BEGIN Data for the task

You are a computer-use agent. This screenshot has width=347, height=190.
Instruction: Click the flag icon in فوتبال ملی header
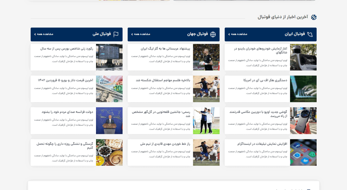coord(116,34)
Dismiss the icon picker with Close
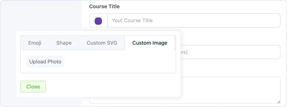 point(33,87)
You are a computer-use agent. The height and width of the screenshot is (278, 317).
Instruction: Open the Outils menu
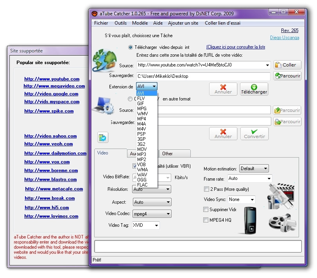pos(120,23)
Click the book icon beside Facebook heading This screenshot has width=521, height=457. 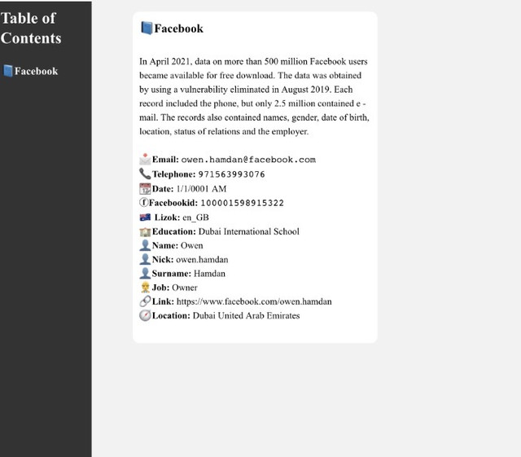point(147,29)
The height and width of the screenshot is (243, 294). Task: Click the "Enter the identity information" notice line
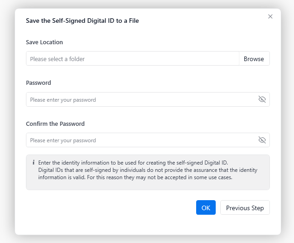tap(133, 163)
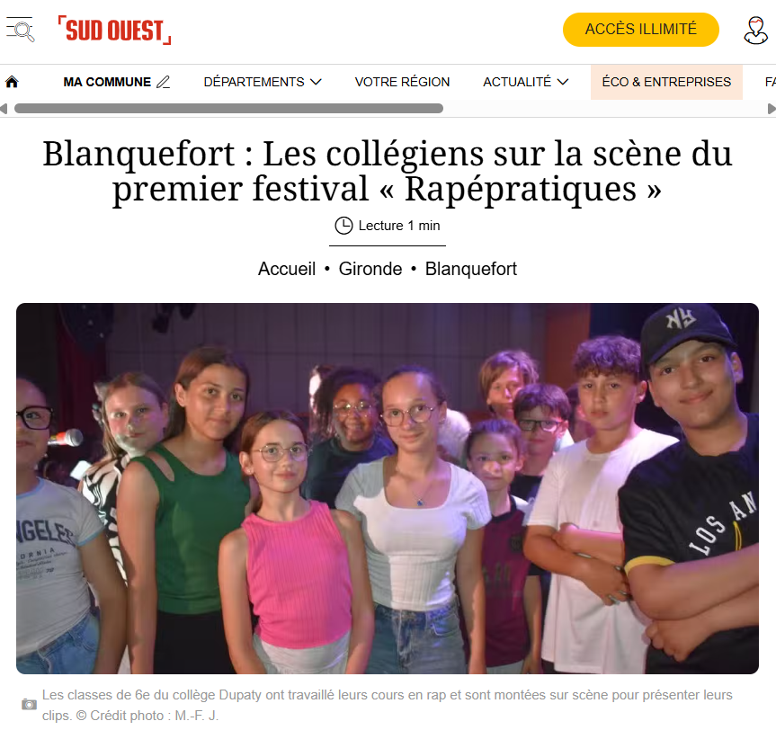Open the user account profile icon
This screenshot has height=739, width=776.
pos(755,31)
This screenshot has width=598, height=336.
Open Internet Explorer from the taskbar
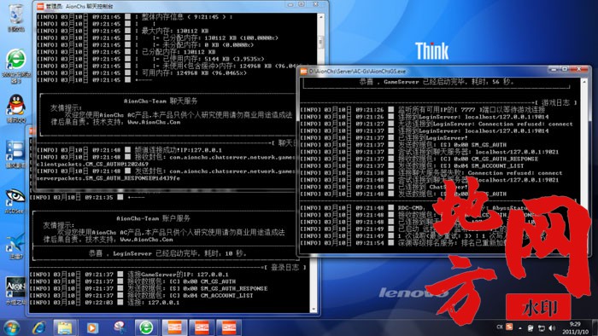click(39, 327)
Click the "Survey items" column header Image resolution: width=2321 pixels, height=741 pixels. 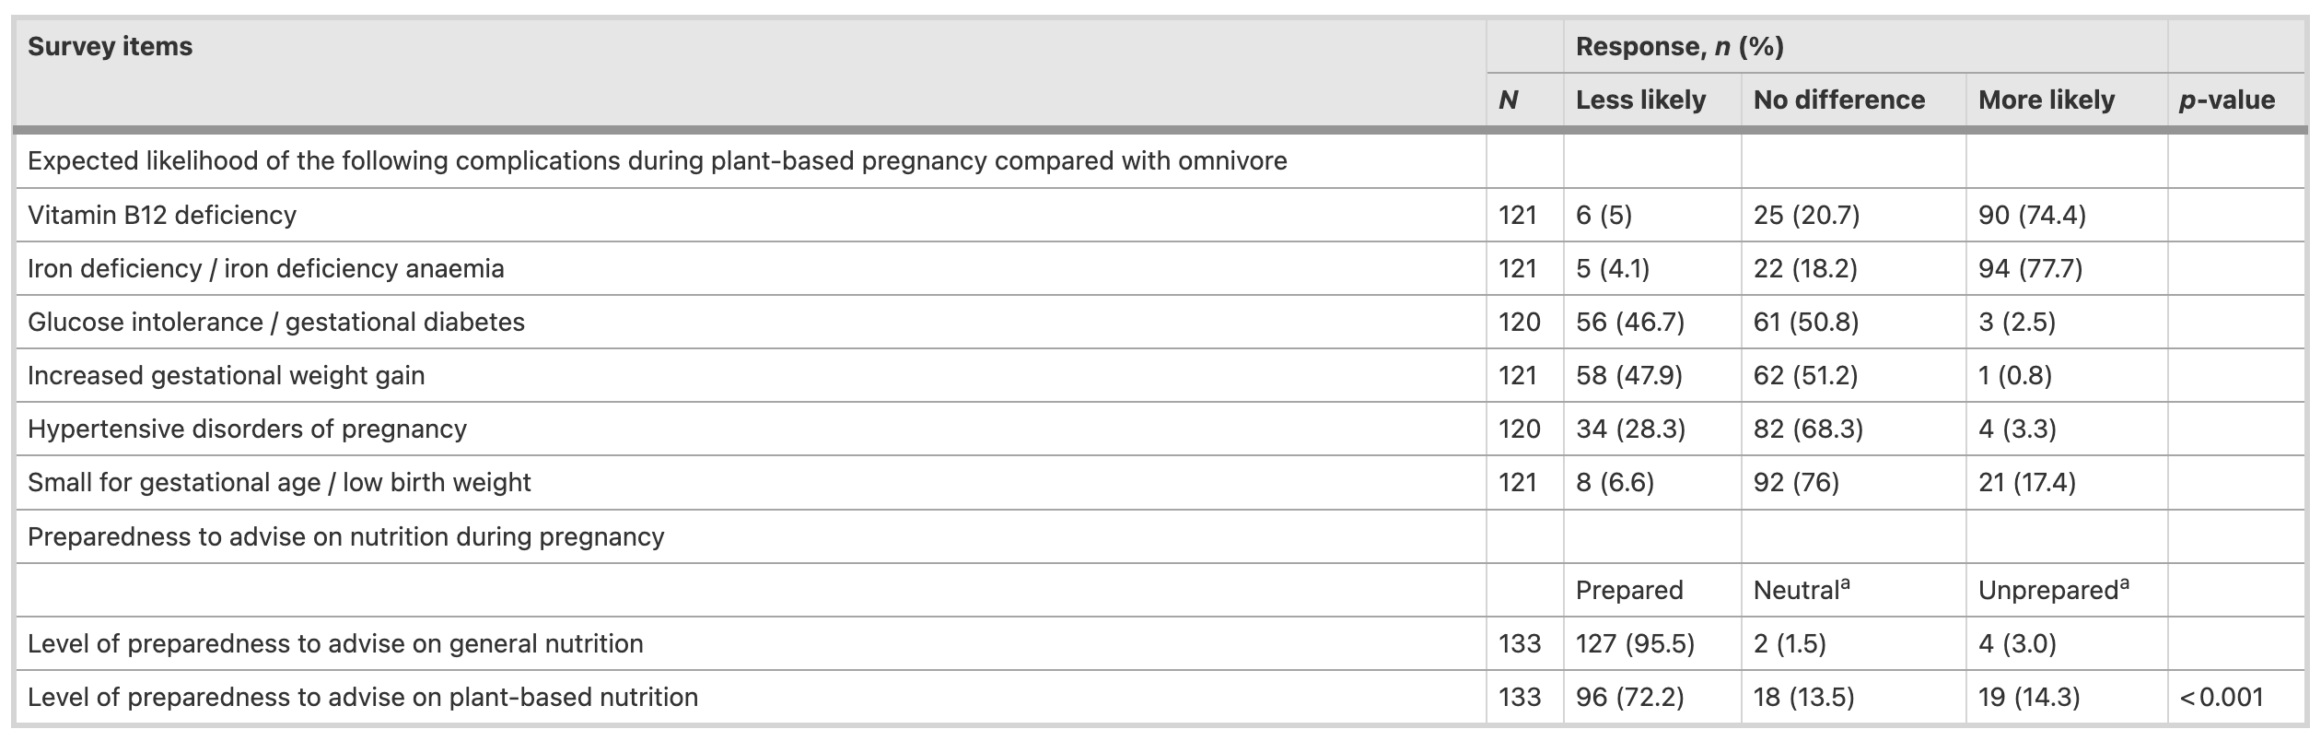(x=110, y=47)
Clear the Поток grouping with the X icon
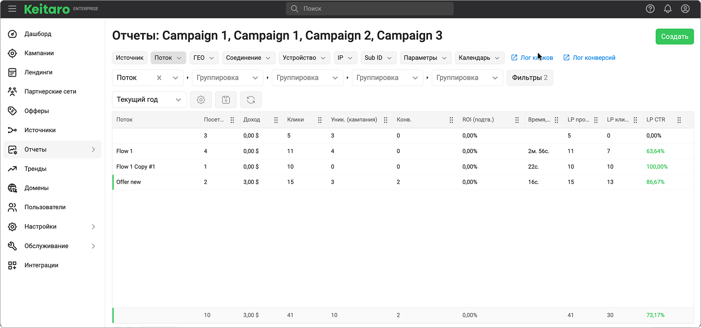The height and width of the screenshot is (328, 701). [159, 78]
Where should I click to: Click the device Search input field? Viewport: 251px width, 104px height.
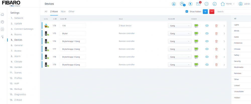coord(233,12)
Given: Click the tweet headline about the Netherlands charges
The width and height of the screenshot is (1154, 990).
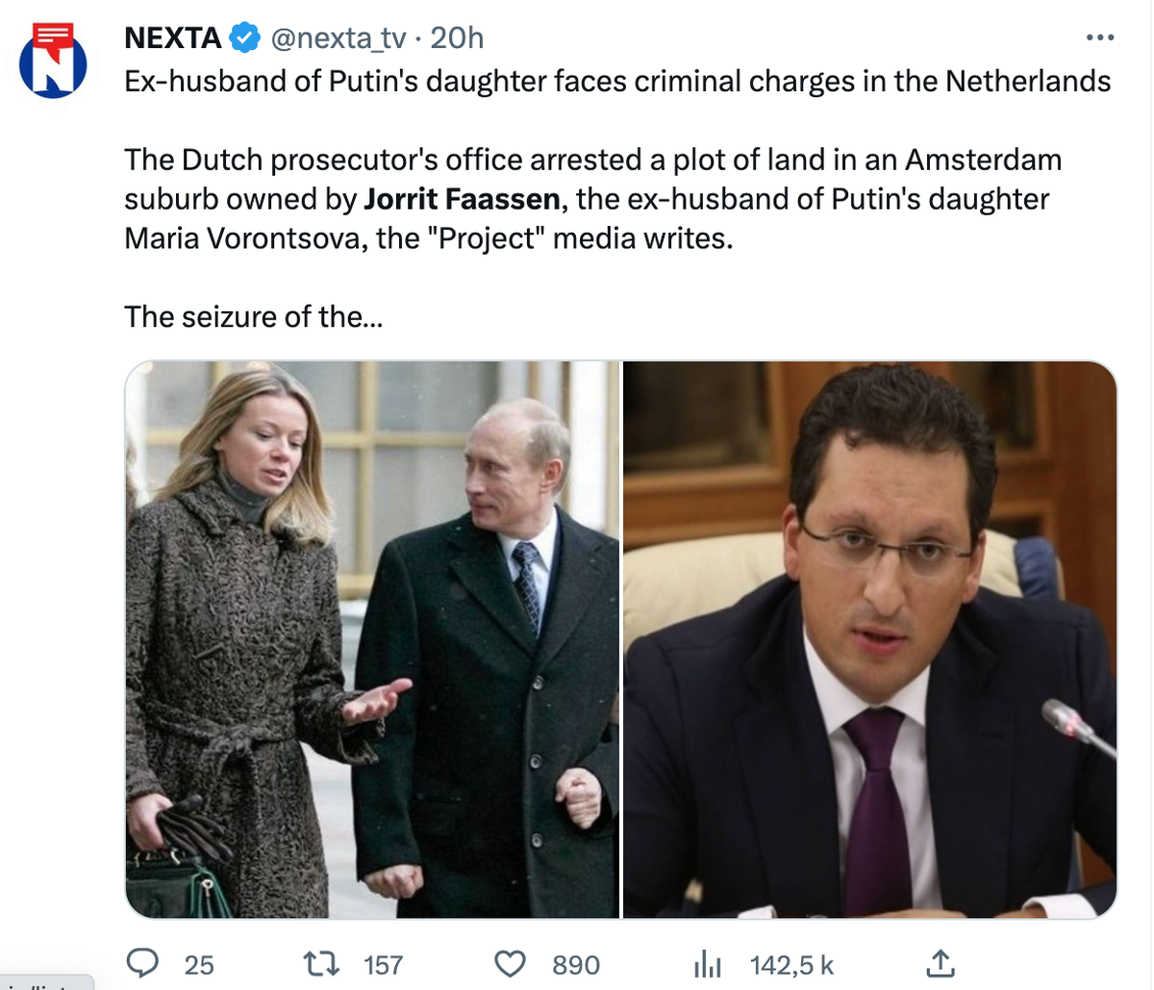Looking at the screenshot, I should 617,81.
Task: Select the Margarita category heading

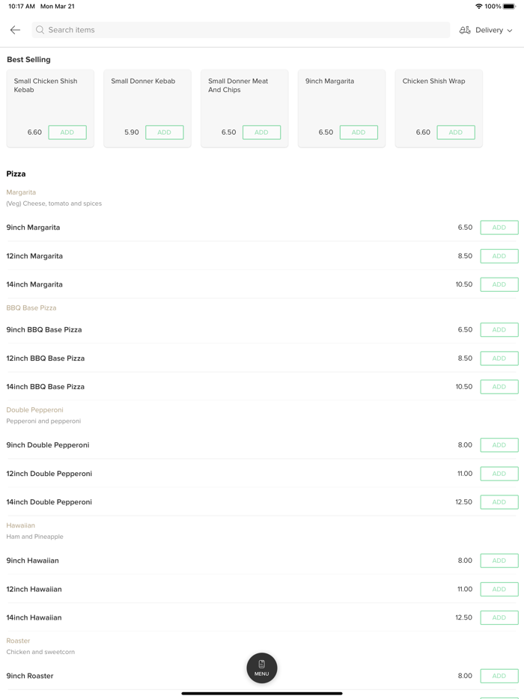Action: pyautogui.click(x=21, y=192)
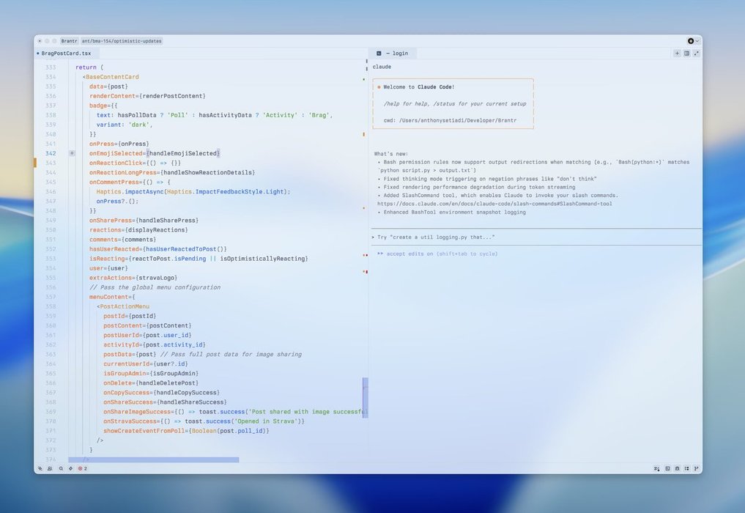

END Data for the task

** What you have to do **
Reproduce the items word for word, from the line containing "Clear the Поток grouping with the X icon" up to and including the final line of the items, and leave the pictures out of your answer.

** The output **
Clear the Поток grouping with the X icon
The height and width of the screenshot is (328, 701). [159, 78]
Where should I click to: Click the device Search input field? Viewport: 251px width, 104px height.
coord(233,12)
Given: Click the tweet headline about the Netherlands charges
The width and height of the screenshot is (1154, 990).
Looking at the screenshot, I should 617,81.
Task: Select the Margarita category heading

Action: pyautogui.click(x=21, y=192)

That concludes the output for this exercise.